Much like most of Fleischer's earliest cartoons, it seems to be ripped straight from Vaudeville, with most of the action built around allowing song-and-dance numbers. The overall staging has not yet started to delve into the surreal, instead simply using a school day as an excuse for aforementioned song & dance. Still, though, he's using cartoons to produce moving images that are simply fun to look at, and that's the only reason they exist. Like Bimbo snoring; there's no reason to have ten seconds of the table walking around other than that it looks funny. This also allows him to come up with a funny animation sequence and then repeat it. The audience doesn't notice the repeated sequence of frames because they're so damned weird to begin with that the eye actually appreciates the extra time to contemplate what it's seeing.
Furthermore, while the staging is archaic, the animation is anything but.
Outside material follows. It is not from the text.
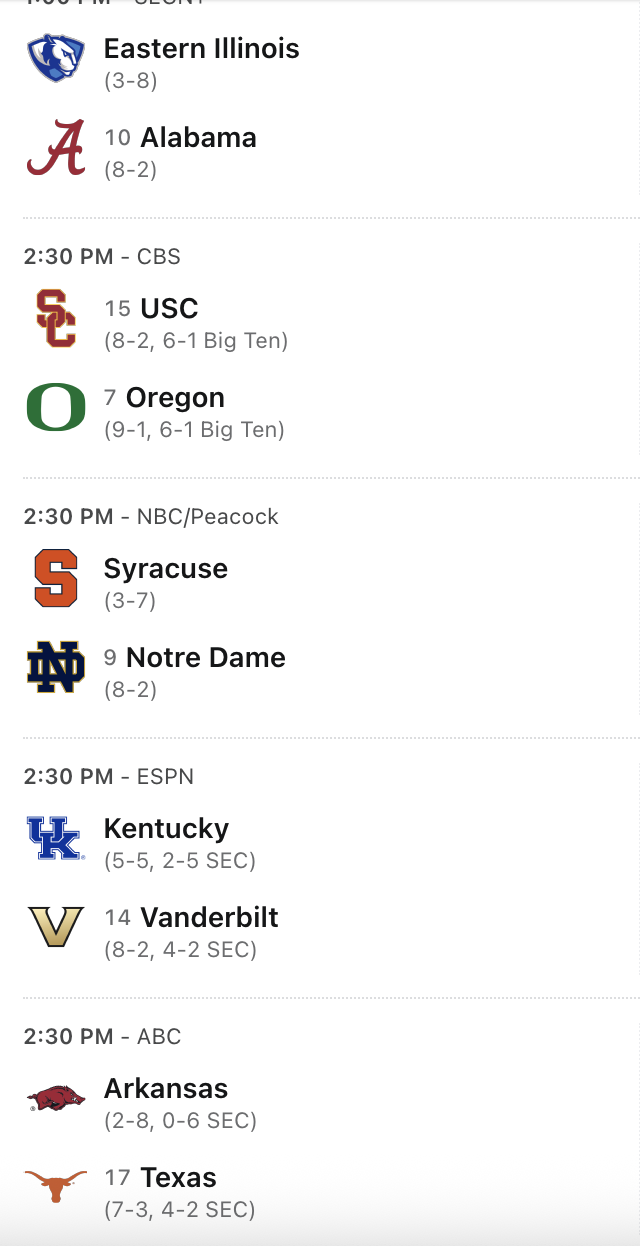Click the Eastern Illinois panther logo

point(56,58)
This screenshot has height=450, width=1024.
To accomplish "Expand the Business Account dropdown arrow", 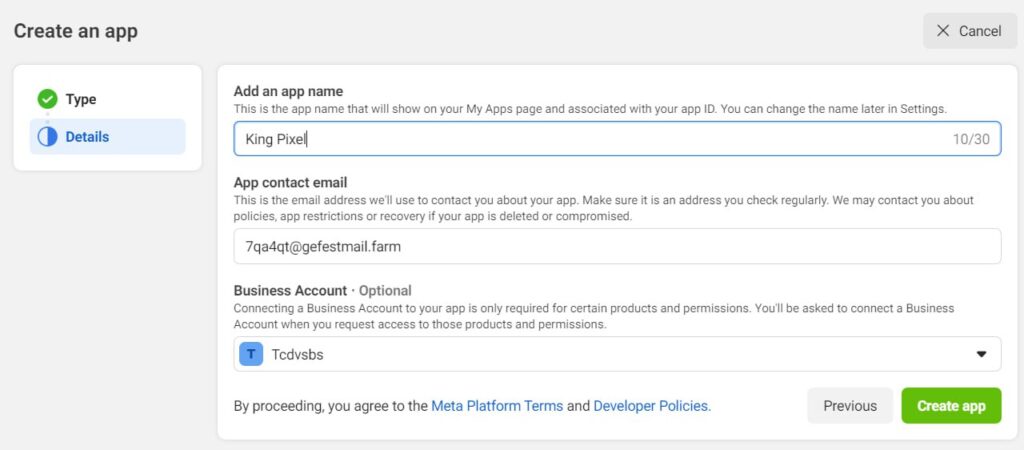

It's substantially more advanced than what was seen in Dizzy Dishes. The constructs are still a bit wobbly, but they're much firmer. None of the grotesque fluctuations seen in earlier cartoons, where the character looks vastly different from scene to scene. To see what I mean, bring up Dizzy Dishes and freeze any given frame. Then do the same for Teacher's Pest. Each frame stands alone much better, and this cartoon is less than a year younger.